▶ _WORK ORDER_: Nothing in the records may be left out or reworded; return them exactly.

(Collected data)
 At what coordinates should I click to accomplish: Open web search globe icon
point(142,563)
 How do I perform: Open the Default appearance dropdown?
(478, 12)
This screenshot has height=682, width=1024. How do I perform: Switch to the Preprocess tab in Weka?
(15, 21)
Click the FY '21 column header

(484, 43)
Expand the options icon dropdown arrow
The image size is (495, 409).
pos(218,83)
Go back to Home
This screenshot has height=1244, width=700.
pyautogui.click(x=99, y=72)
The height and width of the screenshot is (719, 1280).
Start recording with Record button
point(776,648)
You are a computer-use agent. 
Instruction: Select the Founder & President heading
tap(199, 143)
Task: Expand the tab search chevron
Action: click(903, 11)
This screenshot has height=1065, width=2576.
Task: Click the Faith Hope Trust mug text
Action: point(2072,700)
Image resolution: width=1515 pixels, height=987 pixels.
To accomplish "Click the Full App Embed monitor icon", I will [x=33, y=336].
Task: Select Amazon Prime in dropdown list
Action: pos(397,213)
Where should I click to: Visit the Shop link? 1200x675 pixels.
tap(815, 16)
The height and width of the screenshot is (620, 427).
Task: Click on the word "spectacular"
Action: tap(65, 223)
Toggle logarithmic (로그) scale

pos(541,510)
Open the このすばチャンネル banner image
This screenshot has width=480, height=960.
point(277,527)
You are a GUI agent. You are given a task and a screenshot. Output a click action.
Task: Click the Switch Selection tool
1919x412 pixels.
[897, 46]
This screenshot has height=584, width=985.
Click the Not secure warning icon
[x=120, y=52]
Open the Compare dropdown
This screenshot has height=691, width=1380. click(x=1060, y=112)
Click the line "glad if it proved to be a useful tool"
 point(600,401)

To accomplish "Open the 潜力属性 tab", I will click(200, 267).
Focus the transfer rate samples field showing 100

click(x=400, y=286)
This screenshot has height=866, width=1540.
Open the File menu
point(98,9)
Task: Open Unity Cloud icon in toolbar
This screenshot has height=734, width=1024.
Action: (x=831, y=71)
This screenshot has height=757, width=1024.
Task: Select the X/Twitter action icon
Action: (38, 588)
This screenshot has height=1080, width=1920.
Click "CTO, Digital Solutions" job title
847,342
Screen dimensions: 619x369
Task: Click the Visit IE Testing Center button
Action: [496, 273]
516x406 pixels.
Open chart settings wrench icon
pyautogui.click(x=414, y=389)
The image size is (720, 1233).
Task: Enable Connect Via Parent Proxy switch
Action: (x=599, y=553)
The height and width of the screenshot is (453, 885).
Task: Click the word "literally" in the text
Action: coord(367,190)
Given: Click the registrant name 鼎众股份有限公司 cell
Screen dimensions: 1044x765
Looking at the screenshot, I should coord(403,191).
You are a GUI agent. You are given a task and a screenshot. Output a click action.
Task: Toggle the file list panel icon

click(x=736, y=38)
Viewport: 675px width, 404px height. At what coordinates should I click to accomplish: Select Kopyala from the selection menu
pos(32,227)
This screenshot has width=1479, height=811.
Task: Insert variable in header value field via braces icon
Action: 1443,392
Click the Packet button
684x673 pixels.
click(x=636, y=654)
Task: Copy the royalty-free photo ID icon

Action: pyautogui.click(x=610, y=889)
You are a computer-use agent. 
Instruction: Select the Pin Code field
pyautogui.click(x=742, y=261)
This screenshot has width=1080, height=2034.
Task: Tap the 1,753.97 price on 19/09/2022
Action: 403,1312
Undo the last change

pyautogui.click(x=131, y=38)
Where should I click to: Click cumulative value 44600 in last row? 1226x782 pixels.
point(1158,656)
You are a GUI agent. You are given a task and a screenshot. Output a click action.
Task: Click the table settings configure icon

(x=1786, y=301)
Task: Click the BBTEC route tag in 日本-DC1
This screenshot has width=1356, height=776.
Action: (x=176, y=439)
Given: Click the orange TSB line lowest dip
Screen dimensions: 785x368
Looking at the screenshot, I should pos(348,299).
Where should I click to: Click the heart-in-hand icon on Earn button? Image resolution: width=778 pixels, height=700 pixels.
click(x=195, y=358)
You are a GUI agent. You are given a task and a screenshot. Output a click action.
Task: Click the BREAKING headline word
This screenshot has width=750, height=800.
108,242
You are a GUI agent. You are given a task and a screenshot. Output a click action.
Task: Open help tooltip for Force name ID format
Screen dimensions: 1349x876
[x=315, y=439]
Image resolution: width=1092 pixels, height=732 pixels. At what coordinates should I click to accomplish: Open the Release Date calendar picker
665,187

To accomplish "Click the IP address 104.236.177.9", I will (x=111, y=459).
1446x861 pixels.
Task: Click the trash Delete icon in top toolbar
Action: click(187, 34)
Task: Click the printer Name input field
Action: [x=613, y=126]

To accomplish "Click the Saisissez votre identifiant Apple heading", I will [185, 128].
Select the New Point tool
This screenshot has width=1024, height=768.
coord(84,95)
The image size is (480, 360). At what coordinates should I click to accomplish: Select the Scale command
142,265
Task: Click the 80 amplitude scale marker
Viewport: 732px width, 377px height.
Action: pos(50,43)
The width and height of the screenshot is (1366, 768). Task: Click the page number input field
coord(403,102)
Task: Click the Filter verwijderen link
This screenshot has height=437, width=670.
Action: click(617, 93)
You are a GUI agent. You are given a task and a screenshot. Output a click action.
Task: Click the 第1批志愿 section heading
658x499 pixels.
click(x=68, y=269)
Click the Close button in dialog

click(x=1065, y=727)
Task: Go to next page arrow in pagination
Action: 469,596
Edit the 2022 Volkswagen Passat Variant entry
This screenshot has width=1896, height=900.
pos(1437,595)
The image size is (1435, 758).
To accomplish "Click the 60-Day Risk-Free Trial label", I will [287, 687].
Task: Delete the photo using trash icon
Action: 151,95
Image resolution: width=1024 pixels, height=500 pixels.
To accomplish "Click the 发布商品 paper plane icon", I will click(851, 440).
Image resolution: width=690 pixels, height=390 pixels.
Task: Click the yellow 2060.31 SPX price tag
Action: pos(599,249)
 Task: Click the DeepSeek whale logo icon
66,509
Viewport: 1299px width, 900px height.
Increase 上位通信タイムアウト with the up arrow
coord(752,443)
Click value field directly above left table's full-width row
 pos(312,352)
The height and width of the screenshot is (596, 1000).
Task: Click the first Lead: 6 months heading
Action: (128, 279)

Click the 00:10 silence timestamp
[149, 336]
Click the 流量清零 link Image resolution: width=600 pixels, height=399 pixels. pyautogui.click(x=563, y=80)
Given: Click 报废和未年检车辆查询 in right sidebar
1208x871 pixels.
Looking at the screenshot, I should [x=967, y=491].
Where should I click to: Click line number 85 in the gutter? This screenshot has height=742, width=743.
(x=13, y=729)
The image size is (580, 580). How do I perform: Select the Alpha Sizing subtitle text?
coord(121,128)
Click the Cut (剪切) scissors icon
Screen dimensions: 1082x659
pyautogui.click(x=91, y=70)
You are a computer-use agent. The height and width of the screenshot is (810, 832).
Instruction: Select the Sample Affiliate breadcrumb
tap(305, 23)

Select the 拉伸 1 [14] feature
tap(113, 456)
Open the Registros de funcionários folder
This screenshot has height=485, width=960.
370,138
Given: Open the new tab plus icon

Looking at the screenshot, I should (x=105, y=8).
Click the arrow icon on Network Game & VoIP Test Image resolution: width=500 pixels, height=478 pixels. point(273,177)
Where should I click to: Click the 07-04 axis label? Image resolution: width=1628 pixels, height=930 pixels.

▶ _TASK ANSWER_:
 At what coordinates should I click to accomplish: Open web search globe icon
point(142,563)
 How do I perform: Open the Default appearance dropdown?
(478, 12)
This screenshot has height=682, width=1024. How do I perform: Switch to the Preprocess tab in Weka?
(15, 21)
Click the FY '21 column header

(484, 43)
Expand the options icon dropdown arrow
The image size is (495, 409).
pos(218,83)
Go back to Home
This screenshot has height=1244, width=700.
pyautogui.click(x=99, y=72)
The height and width of the screenshot is (719, 1280).
Start recording with Record button
point(776,648)
You are a computer-use agent. 
Instruction: Select the Founder & President heading
tap(199, 143)
Task: Expand the tab search chevron
Action: click(903, 11)
This screenshot has height=1065, width=2576.
Task: Click the Faith Hope Trust mug text
Action: point(2072,700)
Image resolution: width=1515 pixels, height=987 pixels.
To accomplish "Click the Full App Embed monitor icon", I will [x=33, y=336].
Task: Select Amazon Prime in dropdown list
Action: pos(397,213)
Where should I click to: Visit the Shop link? 1200x675 pixels.
tap(815, 16)
The height and width of the screenshot is (620, 427).
Task: Click on the word "spectacular"
Action: tap(65, 223)
Toggle logarithmic (로그) scale

pos(541,510)
Open the このすばチャンネル banner image
This screenshot has width=480, height=960.
point(277,527)
You are a GUI agent. You are given a task and a screenshot. Output a click action.
Task: Click the Switch Selection tool
1919x412 pixels.
[897, 46]
This screenshot has height=584, width=985.
Click the Not secure warning icon
[x=120, y=52]
Open the Compare dropdown
This screenshot has height=691, width=1380. click(x=1060, y=112)
Click the line "glad if it proved to be a useful tool"
 point(600,401)

To accomplish "Open the 潜力属性 tab", I will click(200, 267).
Focus the transfer rate samples field showing 100

click(x=400, y=286)
This screenshot has height=866, width=1540.
Open the File menu
point(98,9)
Task: Open Unity Cloud icon in toolbar
This screenshot has height=734, width=1024.
Action: (x=831, y=71)
This screenshot has height=757, width=1024.
Task: Select the X/Twitter action icon
Action: (38, 588)
This screenshot has height=1080, width=1920.
Click "CTO, Digital Solutions" job title
847,342
Screen dimensions: 619x369
Task: Click the Visit IE Testing Center button
Action: [496, 273]
516x406 pixels.
Open chart settings wrench icon
pyautogui.click(x=414, y=389)
The image size is (720, 1233).
Task: Enable Connect Via Parent Proxy switch
Action: (x=599, y=553)
The height and width of the screenshot is (453, 885).
Task: Click the word "literally" in the text
Action: coord(367,190)
Given: Click the registrant name 鼎众股份有限公司 cell
Screen dimensions: 1044x765
Looking at the screenshot, I should coord(403,191).
You are a GUI agent. You are given a task and a screenshot. Output a click action.
Task: Toggle the file list panel icon

click(x=736, y=38)
Viewport: 675px width, 404px height. At what coordinates should I click to accomplish: Select Kopyala from the selection menu
pos(32,227)
This screenshot has width=1479, height=811.
Task: Insert variable in header value field via braces icon
Action: 1443,392
Click the Packet button
684x673 pixels.
click(x=636, y=654)
Task: Copy the royalty-free photo ID icon

Action: pyautogui.click(x=610, y=889)
You are a computer-use agent. 
Instruction: Select the Pin Code field
pyautogui.click(x=742, y=261)
This screenshot has width=1080, height=2034.
Task: Tap the 1,753.97 price on 19/09/2022
Action: 403,1312
Undo the last change

pyautogui.click(x=131, y=38)
Where should I click to: Click cumulative value 44600 in last row? 1226x782 pixels.
point(1158,656)
You are a GUI agent. You are given a task and a screenshot. Output a click action.
Task: Click the table settings configure icon

(x=1786, y=301)
Task: Click the BBTEC route tag in 日本-DC1
This screenshot has width=1356, height=776.
Action: (x=176, y=439)
Given: Click the orange TSB line lowest dip
Screen dimensions: 785x368
Looking at the screenshot, I should pos(348,299).
Where should I click to: Click the heart-in-hand icon on Earn button? Image resolution: width=778 pixels, height=700 pixels.
click(x=195, y=358)
You are a GUI agent. You are given a task and a screenshot. Output a click action.
Task: Click the BREAKING headline word
This screenshot has width=750, height=800.
108,242
You are a GUI agent. You are given a task and a screenshot. Output a click action.
Task: Open help tooltip for Force name ID format
Screen dimensions: 1349x876
[x=315, y=439]
Image resolution: width=1092 pixels, height=732 pixels. At what coordinates should I click to accomplish: Open the Release Date calendar picker
665,187

To accomplish "Click the IP address 104.236.177.9", I will (x=111, y=459).
1446x861 pixels.
Task: Click the trash Delete icon in top toolbar
Action: click(187, 34)
Task: Click the printer Name input field
Action: [x=613, y=126]

To accomplish "Click the Saisissez votre identifiant Apple heading", I will [185, 128].
Select the New Point tool
This screenshot has width=1024, height=768.
coord(84,95)
The image size is (480, 360). At what coordinates should I click to accomplish: Select the Scale command
142,265
Task: Click the 80 amplitude scale marker
Viewport: 732px width, 377px height.
Action: pos(50,43)
The width and height of the screenshot is (1366, 768). Task: Click the page number input field
coord(403,102)
Task: Click the Filter verwijderen link
This screenshot has height=437, width=670.
Action: click(617, 93)
You are a GUI agent. You are given a task and a screenshot. Output a click action.
Task: Click the 第1批志愿 section heading
658x499 pixels.
click(x=68, y=269)
Click the Close button in dialog

click(x=1065, y=727)
Task: Go to next page arrow in pagination
Action: 469,596
Edit the 2022 Volkswagen Passat Variant entry
This screenshot has width=1896, height=900.
pos(1437,595)
The image size is (1435, 758).
To accomplish "Click the 60-Day Risk-Free Trial label", I will [287, 687].
Task: Delete the photo using trash icon
Action: 151,95
Image resolution: width=1024 pixels, height=500 pixels.
To accomplish "Click the 发布商品 paper plane icon", I will click(851, 440).
Image resolution: width=690 pixels, height=390 pixels.
Task: Click the yellow 2060.31 SPX price tag
Action: pos(599,249)
 Task: Click the DeepSeek whale logo icon
66,509
Viewport: 1299px width, 900px height.
Increase 上位通信タイムアウト with the up arrow
coord(752,443)
Click value field directly above left table's full-width row
 pos(312,352)
The height and width of the screenshot is (596, 1000).
Task: Click the first Lead: 6 months heading
Action: (128, 279)

Click the 00:10 silence timestamp
[149, 336]
Click the 流量清零 link Image resolution: width=600 pixels, height=399 pixels. pyautogui.click(x=563, y=80)
Given: Click 报废和未年检车辆查询 in right sidebar
1208x871 pixels.
Looking at the screenshot, I should [x=967, y=491].
Where should I click to: Click line number 85 in the gutter? This screenshot has height=742, width=743.
(x=13, y=729)
The image size is (580, 580). How do I perform: Select the Alpha Sizing subtitle text?
coord(121,128)
Click the Cut (剪切) scissors icon
Screen dimensions: 1082x659
pyautogui.click(x=91, y=70)
You are a computer-use agent. The height and width of the screenshot is (810, 832).
Instruction: Select the Sample Affiliate breadcrumb
tap(305, 23)

Select the 拉伸 1 [14] feature
tap(113, 456)
Open the Registros de funcionários folder
This screenshot has height=485, width=960.
370,138
Given: Open the new tab plus icon

Looking at the screenshot, I should (x=105, y=8).
Click the arrow icon on Network Game & VoIP Test Image resolution: width=500 pixels, height=478 pixels. point(273,177)
Where should I click to: Click the 07-04 axis label? Image resolution: width=1628 pixels, height=930 pixels.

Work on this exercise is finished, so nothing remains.